Theology is a movement between the macroscopic and microscopic, but it is mostly microscopic projection upon the mysterious macroscopic which is the certainty of the Great Negligible without having precise ability to know it except in how it gets funneled into the bits of the anthropomorphic of the microscopic life of human language.

Aphorism of the Day, August 29, 2024

Counter dynamics occur when narrowing identity features of our lives like country, region, family, socio-economic, educational, religious group status become used for implying other people with other identity in corresponding ways are somehow less favored by God than we are.  One could look at Rabbi Jesus as a reformer who was trying to say that God belongs to everyone and is accessible to everyone in immanent ways which occurs within each person.  Everyone has image of God identity; every other identity is secondary.


Aphorism of the Day, August 28, 2024

The impulse to be completely private and secret is a loneliness which is assuaged by the "limited" sharing within secret clubs, secret societies, or discreet friendships.  Such secret groups have exclusive rules stated or implicit.  When one tries to impose such "secret society insider rules" upon the entire human populace, then the greater part of humanity in the practice of the exclusive is "excommunicated" from God's favor.  Jesus did not believe that the message of God's love should be segregated within secret club practice.

Aphorism of the Day, August 27, 2024

How to live in equilibrium?  To have interior feelings agree with one's speech and body language.  Law abiding society is built upon not acting out in speech and deeds everything that one feels.  Sublimating feeling energy into alternate speech and body deeds may be a part of spiritual practice.  Perhaps meditative poses and mantras.

Aphorism of the Day, August 26, 2024

In publicity religion, we say look at me doing religious things, while at the same time people are hungry, homeless, and generally neglected in the basic life necessities.  

Aphorism of the Day, August 25, 2024

Each day we act from the reservoir and repertoire of the possible language products which heretofore comprise our existence.  Repetition is new, and what we call inventively new is to reconfigure language products of speech, writing, and body language deeds in new order and arrangement.  The inventively new can arise from the traces of what has been and become another trace for a different future.

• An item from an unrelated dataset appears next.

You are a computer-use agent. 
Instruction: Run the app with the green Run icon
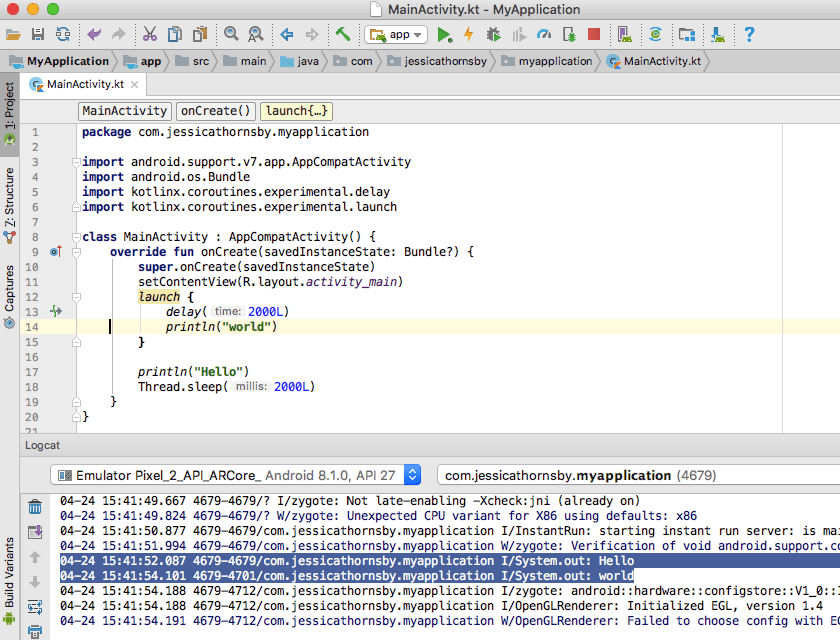[443, 33]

Aphorism of the Day, August 24, 2024

The central feature of faith is persuasion and persuasion is language based in how our speech, writing, and body language is constituted toward living goals.  The Bible are words of intervention in our lives of language to persuade toward superlative values.


Aphorism of the Day, August 23, 2024

People live and act by their versions of life situations and people and those versions are learned.  Since they are learned, they can be unlearned and new versions can come to the fore.  We should be in the process of learning to refine our versions of life and people toward what love and justice means in application.

Aphorism of the Day, August 22, 2024

Each of us each day has to deal with and learn to accept how the great plenitude of everything that has happen has been funneled into the particular influences upon the specifics of our lives.  We can presume to know too much about how we have been determined, and diminish and excuse our current volitional agency for new action.  Certainly myth and poetry can be an appropriate way to deal with what we do not and cannot know but we should not be theoretical about harm and injustice which are evident and present at hand.  Theoretical fatalism about harm and injustice cannot be an excuse for delaying actions to end both.

Aphorism of the Day, August 21, 2024

Because we see and mediate our world through language, we cannot help but see the world through the order which language imposes upon the world even by naming what is disorder.  In science, we use language to cite predicable, probable, patterns of order in the world.  When we try to understand order in human behaviors, we find less consistent patterns.  From trial and error practices within human behaviors, we have come to posit laws for recommended behaviors for various contexts.  The great laws of love and justice have to be continually applied in new contexts and such applications are not like the consistency of boiling water in different location;  they require the continual wisdom of re-application in situations when more knowledge of the participants is continually being revealed and unfolded.  How do we apply love and justice when situations have come to reveal more diverse identities within participants who are welcomed as have equal place within the community.

Aphorism of the Day, August 20, 2024

Modern anachronistic interpretation of biblical writings occur when there is the assumption that biblical writers were writing in the genre of modern eye-witness journalistic reporting and scientific philosophical language which states, a statement is meaningfully true if and only it can be empirical verified.  Trying to import these genres as the writing genres of biblical writer has lead to diminution of the equally important truth status of the languages of faith, love, community identity, and praise discourse for the truth of one's highest values.

Aphorism of the Day, August 19, 2024

If John's Gospel were written only be taken literally then Christians would be literal cannibals eating flesh and drinking blood.  Would that Christian readers would understand that Scripture is spiritual art written for people trying to succeed in the holistic art of living well.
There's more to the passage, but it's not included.